Exercise input —
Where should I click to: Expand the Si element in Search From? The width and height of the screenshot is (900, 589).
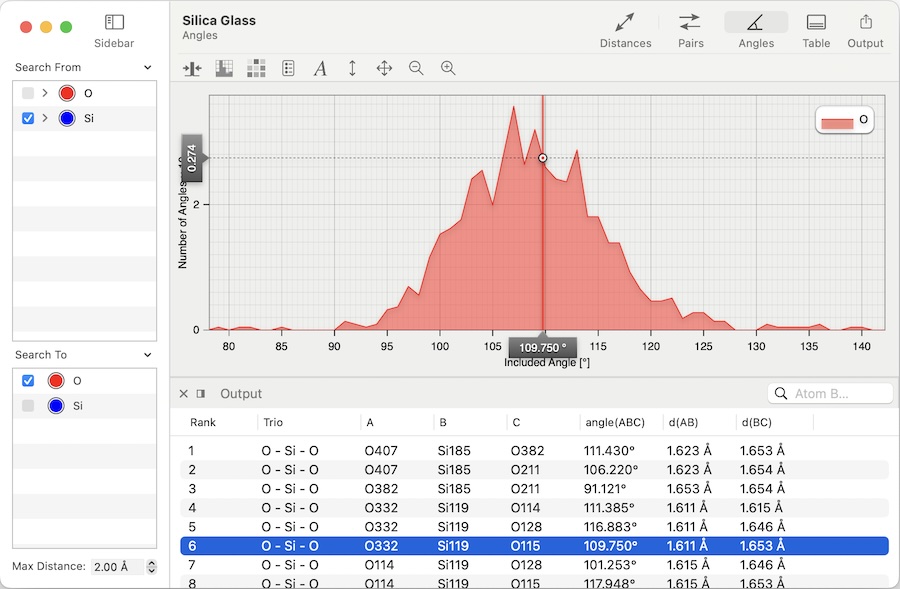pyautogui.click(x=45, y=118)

...

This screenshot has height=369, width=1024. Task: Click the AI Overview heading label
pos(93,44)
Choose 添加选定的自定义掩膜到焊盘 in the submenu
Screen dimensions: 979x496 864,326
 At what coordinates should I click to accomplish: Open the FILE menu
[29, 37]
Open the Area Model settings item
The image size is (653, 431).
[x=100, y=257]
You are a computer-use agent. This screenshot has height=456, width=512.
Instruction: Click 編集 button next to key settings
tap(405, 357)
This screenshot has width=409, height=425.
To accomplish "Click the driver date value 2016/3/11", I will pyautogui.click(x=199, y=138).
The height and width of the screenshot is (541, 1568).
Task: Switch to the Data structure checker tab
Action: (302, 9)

Problem statement —
The required answer is the exact run of lines above starting at the line with "You are a computer-use" and ending at the line with "This screenshot has width=409, height=425.", with both ends present.

Task result —
You are a computer-use agent. This screenshot has height=456, width=512.
Instruction: Click 編集 button next to key settings
tap(405, 357)
This screenshot has width=409, height=425.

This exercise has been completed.